Run the following CLI command to apply your saved configuration:

anyscale cloud update --name <cloud-name> --resources-file /path/to/cloud-resources.yaml

Remove a cloud resource configuration from an Anyscale cloud

Run the following code to remove a cloud resource configuration from a multi-cloud setup:

anyscale cloud resource delete --cloud <cloud-name> --resource <cloud-resource-name>

Replace <cloud-resource-name> with the name of the cloud resource you want to remove.

Configure compute configs for multi-resource clouds

Once you've added multiple cloud resources to an Anyscale cloud, you configure compute configs to specify which resources to use and how to handle fallback between them.

How compute configs work with multiple resources

The head node and all worker nodes for a cluster must deploy to the same cloud resource.
A cluster deploys to a single cloud resource at a time.
When resources aren't available in the primary cloud resource, Anyscale attempts to launch the cluster using the next cloud resource in the configuration.
You specify which cloud resource each configuration should use with the cloud_resource field in each config entry.
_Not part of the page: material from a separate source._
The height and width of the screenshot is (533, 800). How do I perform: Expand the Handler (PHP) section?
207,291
Simple example with auto-selected workers

The following example shows a minimal multi-resource compute config that uses auto-selected worker nodes. When you don't specify a head node, Anyscale uses the default for the cloud resource:

m5.2xlarge for AWS VMs
n2-standard-8 for GCP VMs
Smallest CPU-only instance type for Kubernetes

cloud: my-multi-resource-cloud
configs:
- cloud_resource: vm-gcp-us-west1
  auto_select_worker_config: true
- cloud_resource: vm-aws-us-west-2
  auto_select_worker_config: true

For more information about auto-selected workers, see Auto-select worker nodes.
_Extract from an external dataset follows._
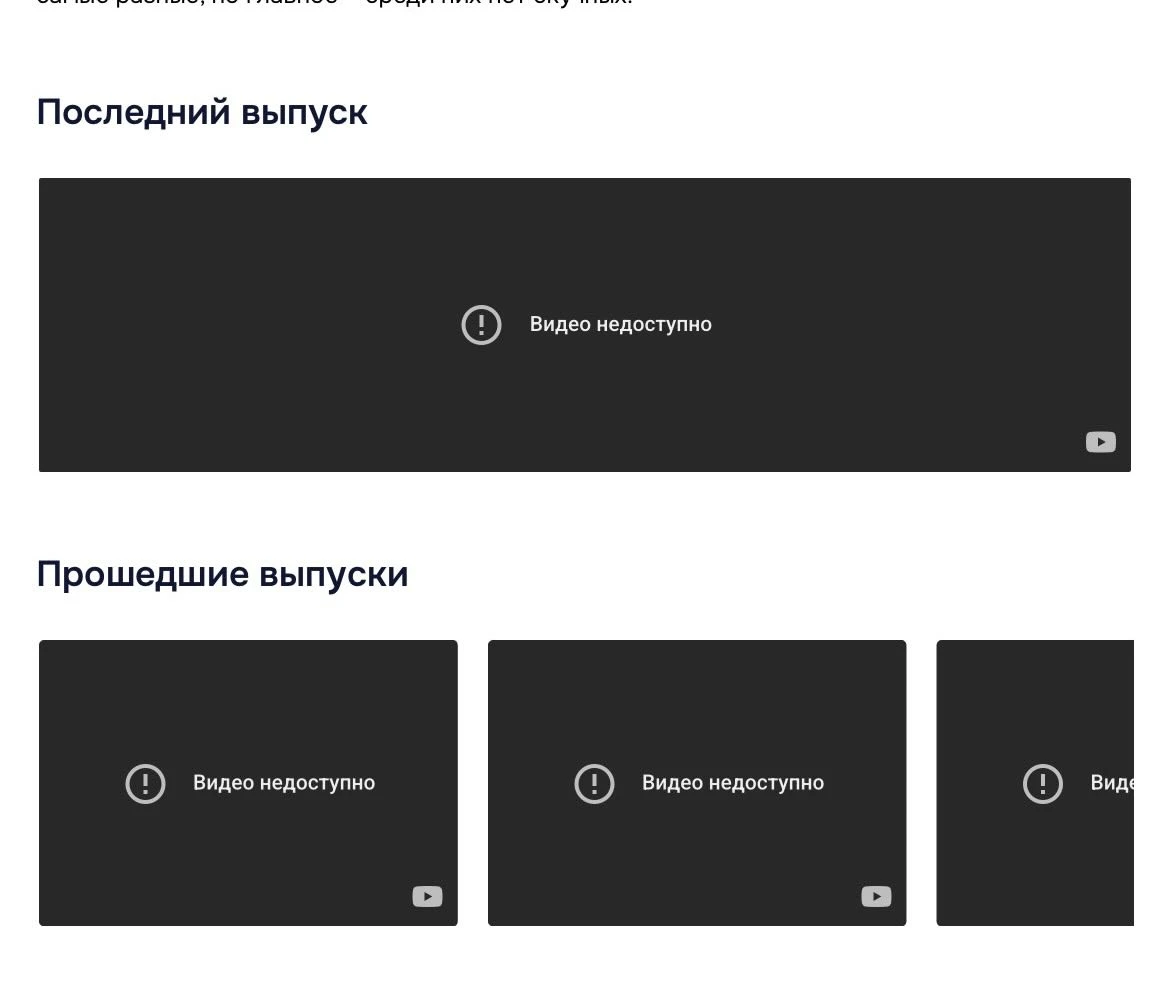Click warning icon in first past episode video
The width and height of the screenshot is (1170, 994).
tap(145, 783)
Multi-resource compute config examples

The following examples show compute configurations that correspond to the cloud resource configurations shown in the preceding section. Each example includes head node and worker group definitions for both CPU and GPU workloads.

note

By default, Anyscale prioritizes cloud resources using the availability strategy. You can also prioritize resources using the input_order strategy. See Control resource selection strategy.

Configure fallback between two AWS regions with CPU and GPU worker groups.
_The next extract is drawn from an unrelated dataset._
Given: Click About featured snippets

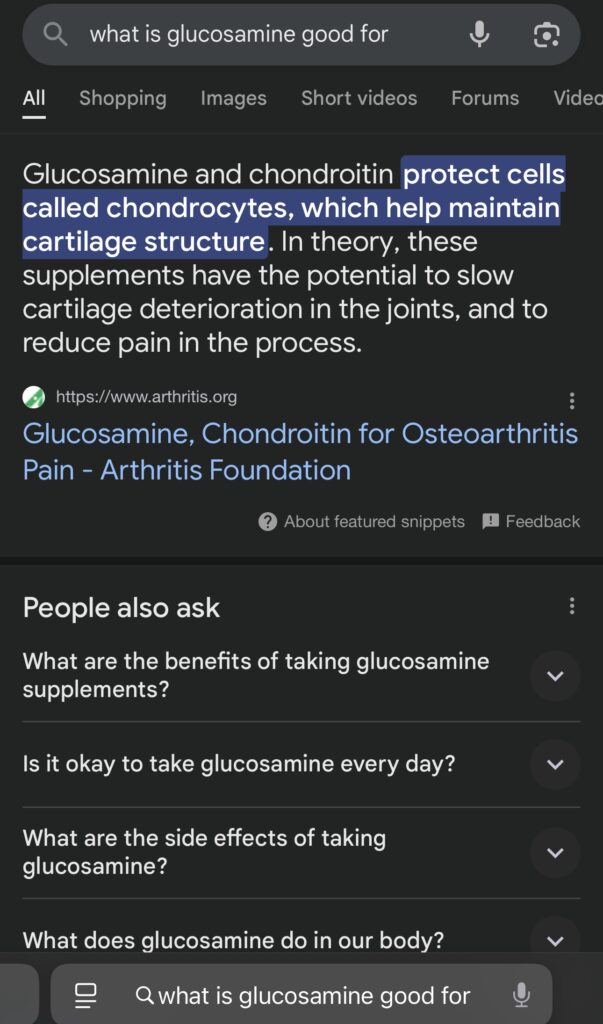Looking at the screenshot, I should [362, 521].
cloud: my-multi-resource-cloud
configs:
- cloud_resource: vm-aws-us-west-2
  head_node:
    instance_type: m5.2xlarge
  worker_nodes:
  - instance_type: m5.4xlarge
    min_nodes: 0
    max_nodes: 10
    market_type: SPOT
  - instance_type: g5.4xlarge
    min_nodes: 0
    max_nodes: 5
    market_type: SPOT
- cloud_resource: vm-aws-us-east-1
  head_node:
    instance_type: m5.2xlarge
  worker_nodes:
  - instance_type: m5.4xlarge
    min_nodes: 0
    max_nodes: 10
    market_type: SPOT
  - instance_type: g5.4xlarge
    min_nodes: 0
    max_nodes: 5
    market_type: SPOT

Configure fallback between two GCP regions with CPU and GPU worker groups.

cloud: my-multi-resource-cloud
configs:
- cloud_resource: vm-gcp-us-west1
  head_node:
    instance_type: n2-standard-8
  worker_nodes:
  - instance_type: n2-standard-16
    min_nodes: 0
    max_nodes: 10
    market_type: SPOT
  - instance_type: a2-highgpu-1g
    min_nodes: 0
    max_nodes: 5
    market_type: SPOT
- cloud_resource: vm-gcp-us-central1
  head_node:
    instance_type: n2-standard-8
  worker_nodes:
  - instance_type: n2-standard-16
    min_nodes: 0
    max_nodes: 10
    market_type: SPOT
  - instance_type: a2-highgpu-1g
    min_nodes: 0
    max_nodes: 5
    market_type: SPOT

Configure cross-cloud fallback between AWS and GCP with CPU and GPU worker groups.

cloud: my-multi-resource-cloud
configs:
- cloud_resource: vm-aws-us-west-2
  head_node:
    instance_type: m5.2xlarge
  worker_nodes:
  - instance_type: m5.4xlarge
    min_nodes: 0
    max_nodes: 10
    market_type: SPOT
  - instance_type: g5.4xlarge
    min_nodes: 0
    max_nodes: 5
    market_type: SPOT
- cloud_resource: vm-gcp-us-west1
  head_node:
    instance_type: n2-standard-8
  worker_nodes:
  - instance_type: n2-standard-16
    min_nodes: 0
    max_nodes: 10
    market_type: SPOT
  - instance_type: a2-highgpu-1g
    min_nodes: 0
    max_nodes: 5
    market_type: SPOT

Configure fallback from EKS to AWS EC2 VMs. For Kubernetes deployments, you must define instance types in your cluster's custom instance type configurations.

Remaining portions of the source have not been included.